# YOUR TASK
Count the lines in the records below that contain the string "Viewport", matching case exactly. Reply with the number alone.
— Start ENTRIES PROVIDED —
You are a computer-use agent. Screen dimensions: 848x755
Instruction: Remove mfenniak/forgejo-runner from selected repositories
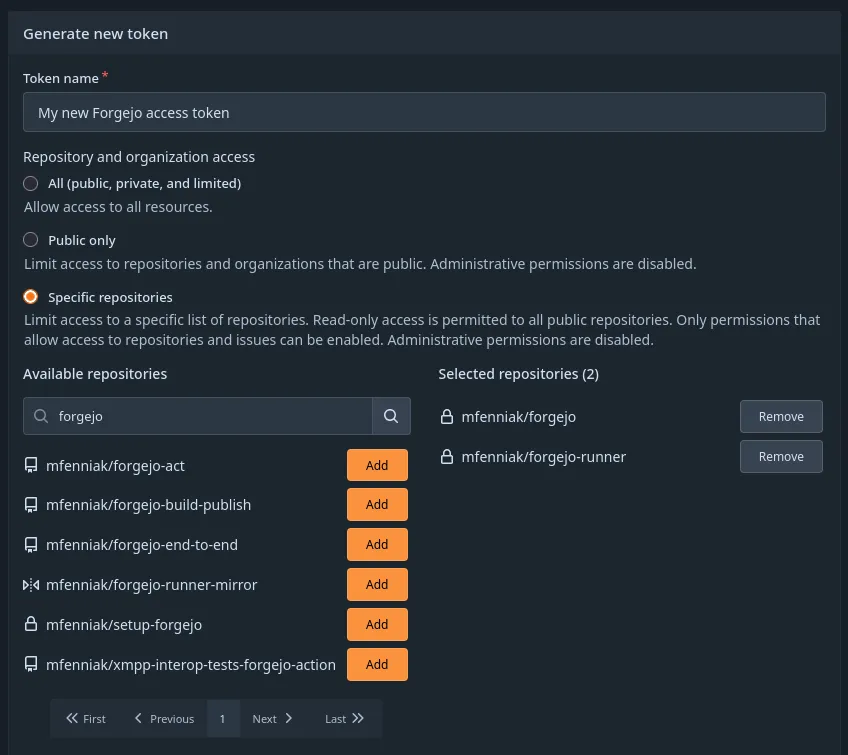pyautogui.click(x=781, y=456)
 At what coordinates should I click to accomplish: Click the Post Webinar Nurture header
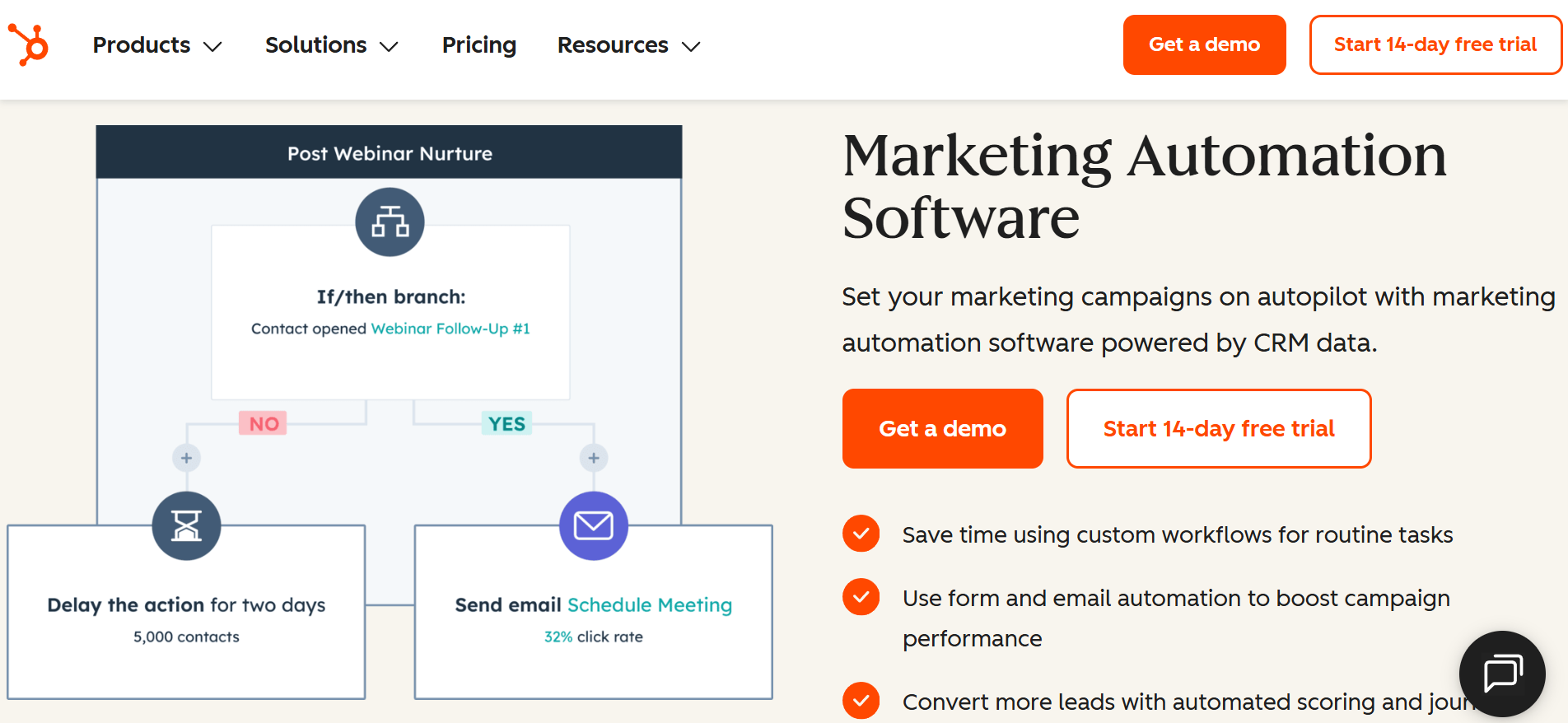[x=389, y=153]
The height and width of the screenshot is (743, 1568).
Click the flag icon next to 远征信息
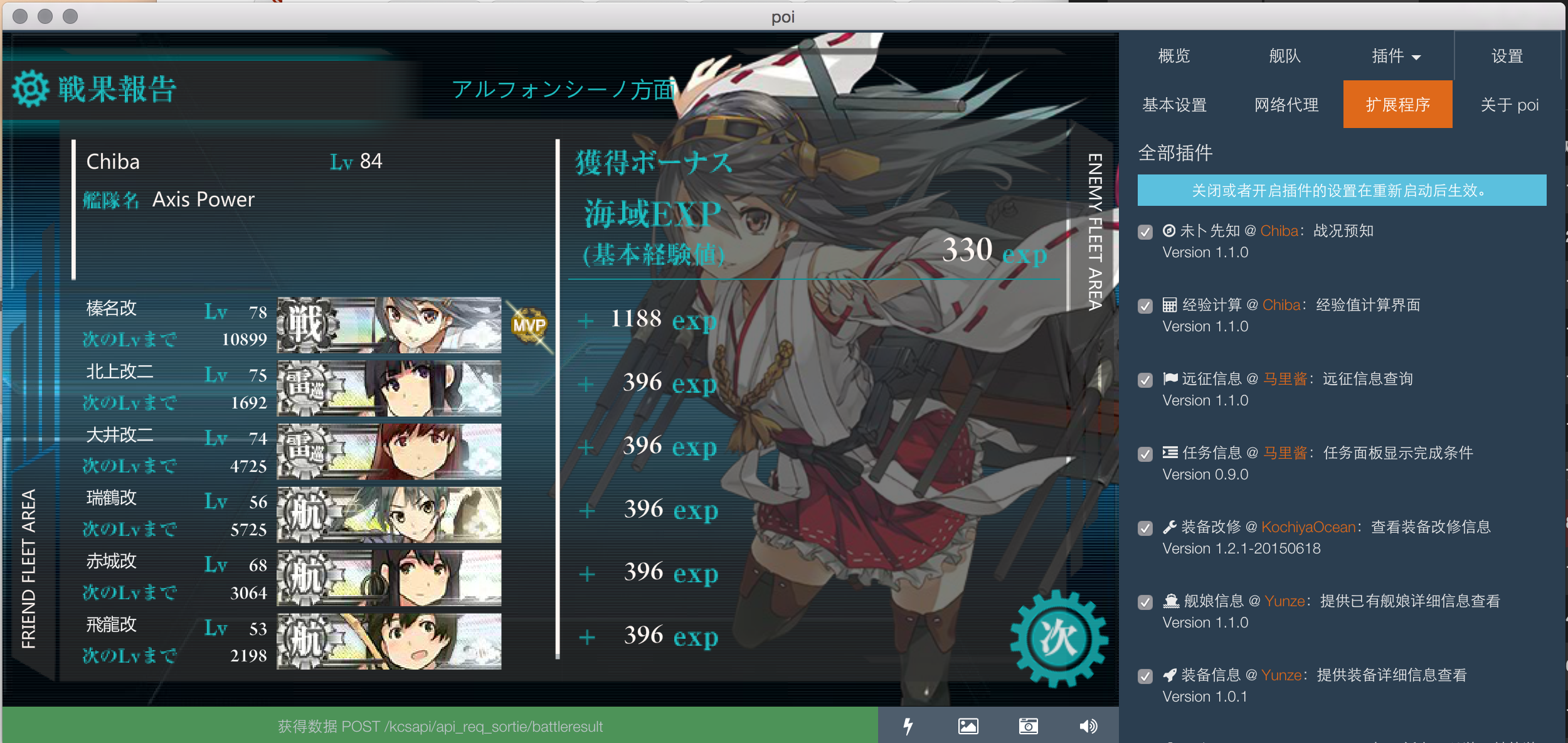click(x=1170, y=379)
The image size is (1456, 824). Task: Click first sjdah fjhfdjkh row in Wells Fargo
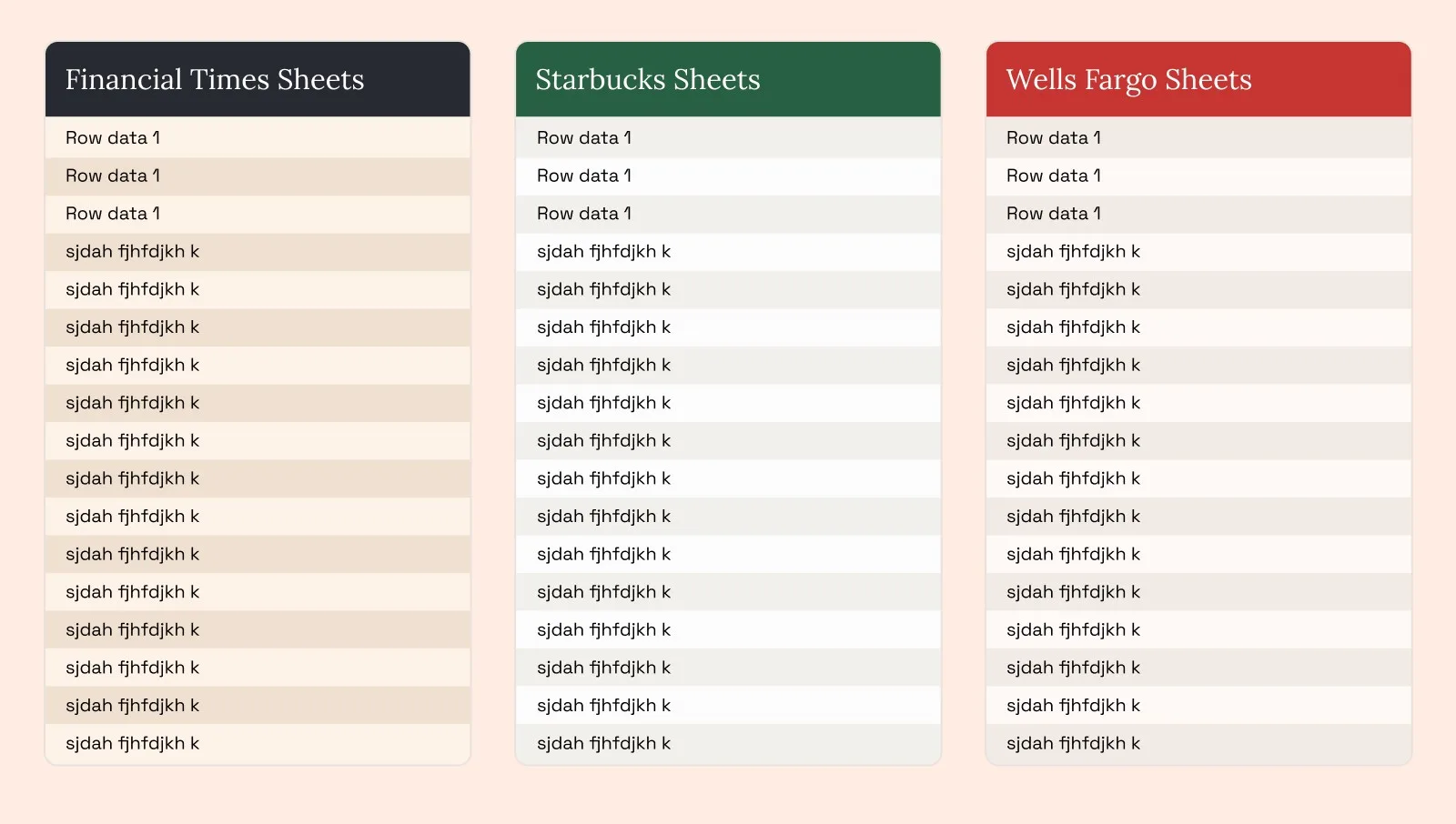1198,252
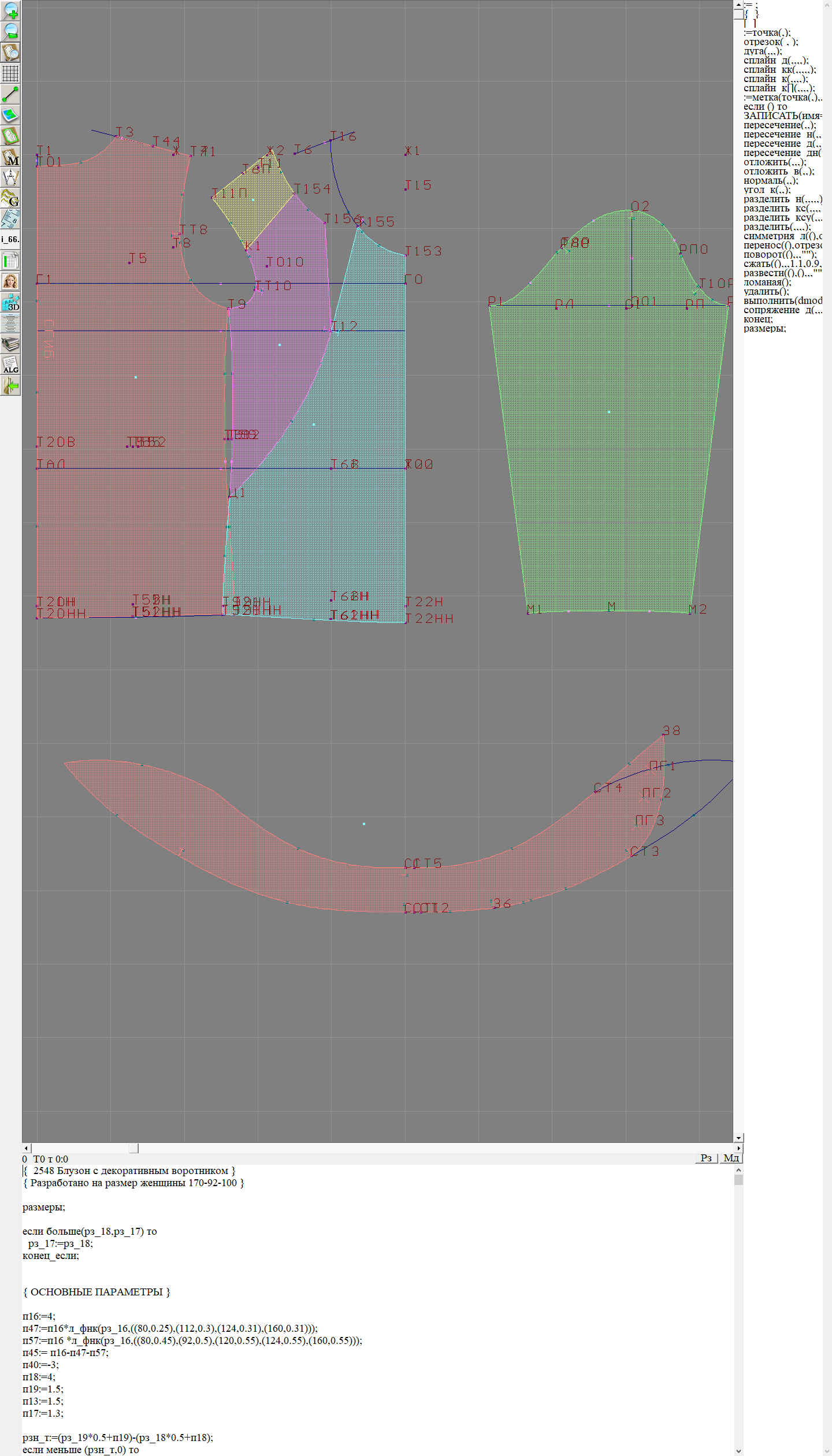Toggle the grid display icon

tap(10, 73)
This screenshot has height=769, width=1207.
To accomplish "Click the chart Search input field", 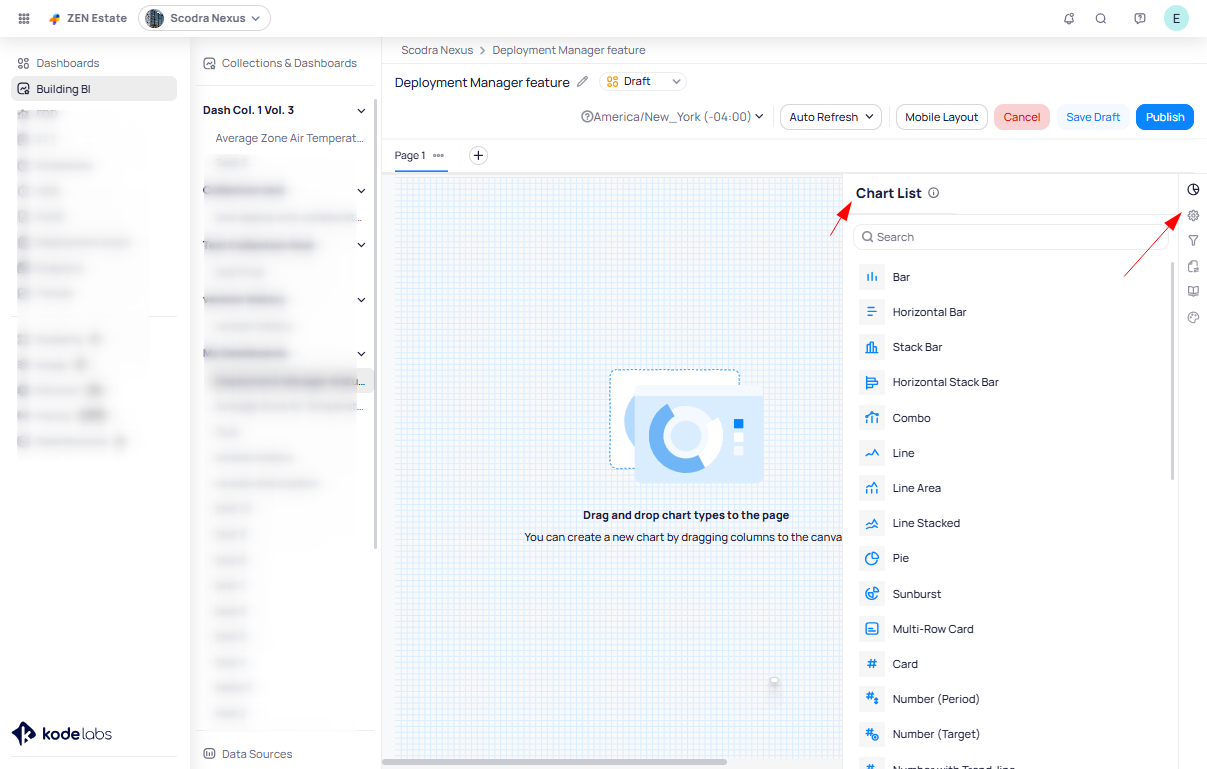I will 1010,237.
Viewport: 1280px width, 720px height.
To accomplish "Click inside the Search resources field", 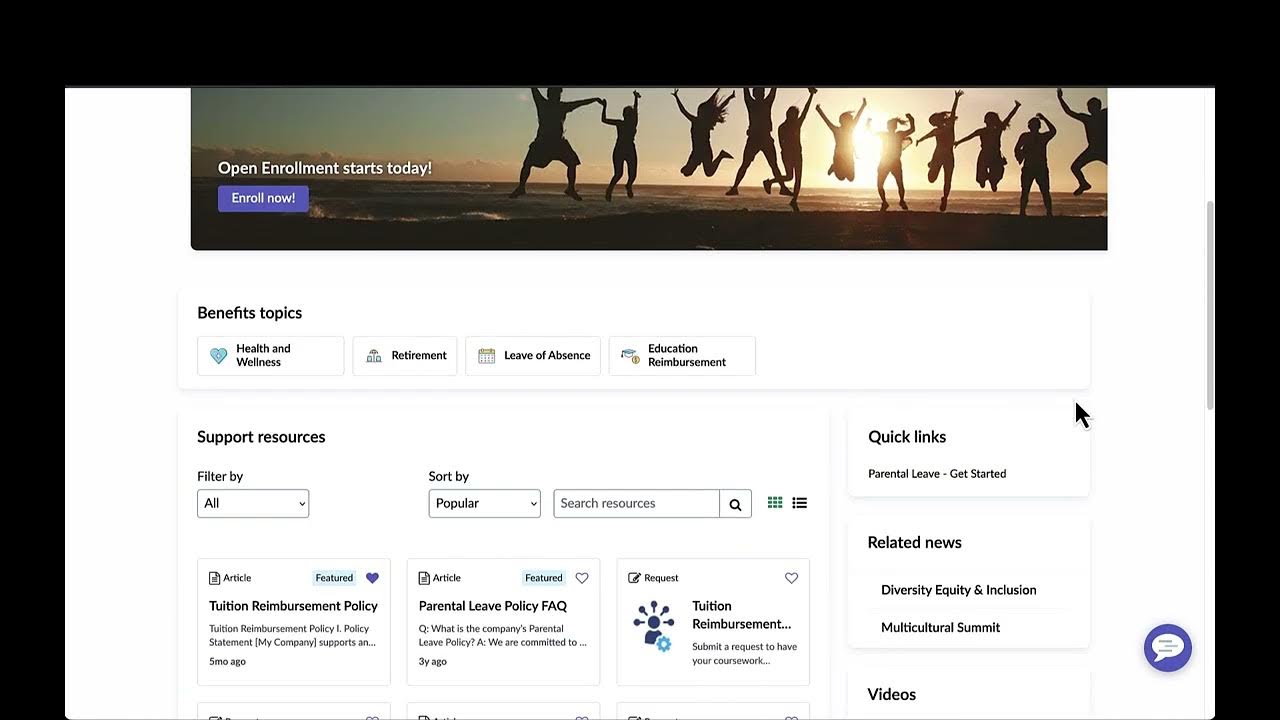I will [x=636, y=503].
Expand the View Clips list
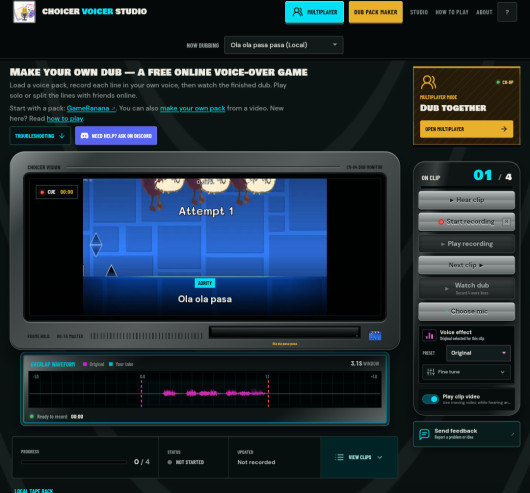The image size is (530, 493). (359, 457)
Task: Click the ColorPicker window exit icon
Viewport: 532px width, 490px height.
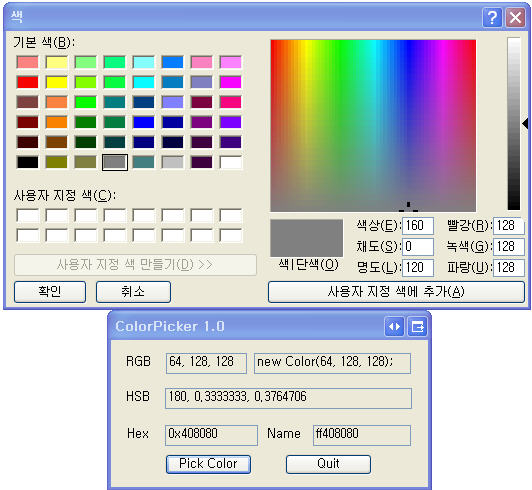Action: pos(417,327)
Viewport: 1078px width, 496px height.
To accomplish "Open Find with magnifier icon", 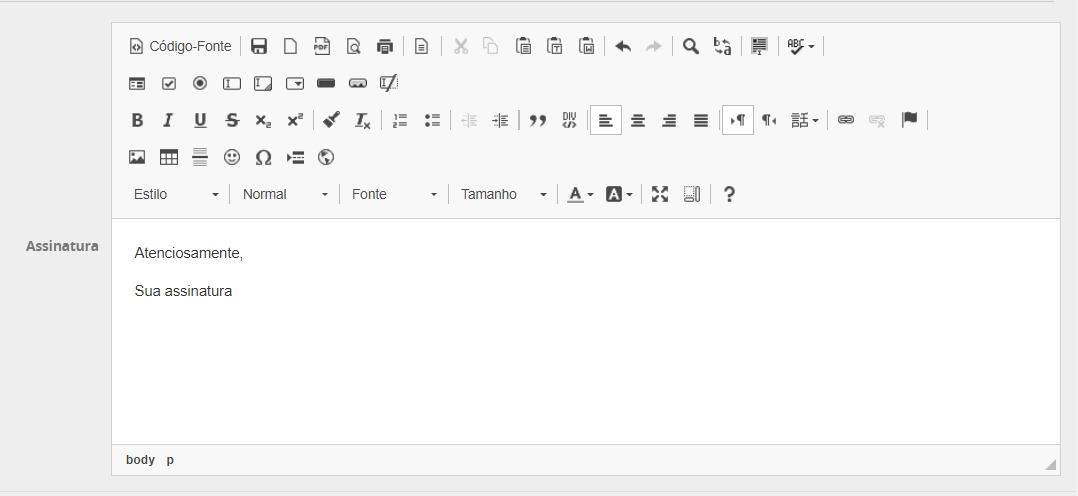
— End ENTRIES PROVIDED —
# RESPONSE TO THIS EXERCISE
3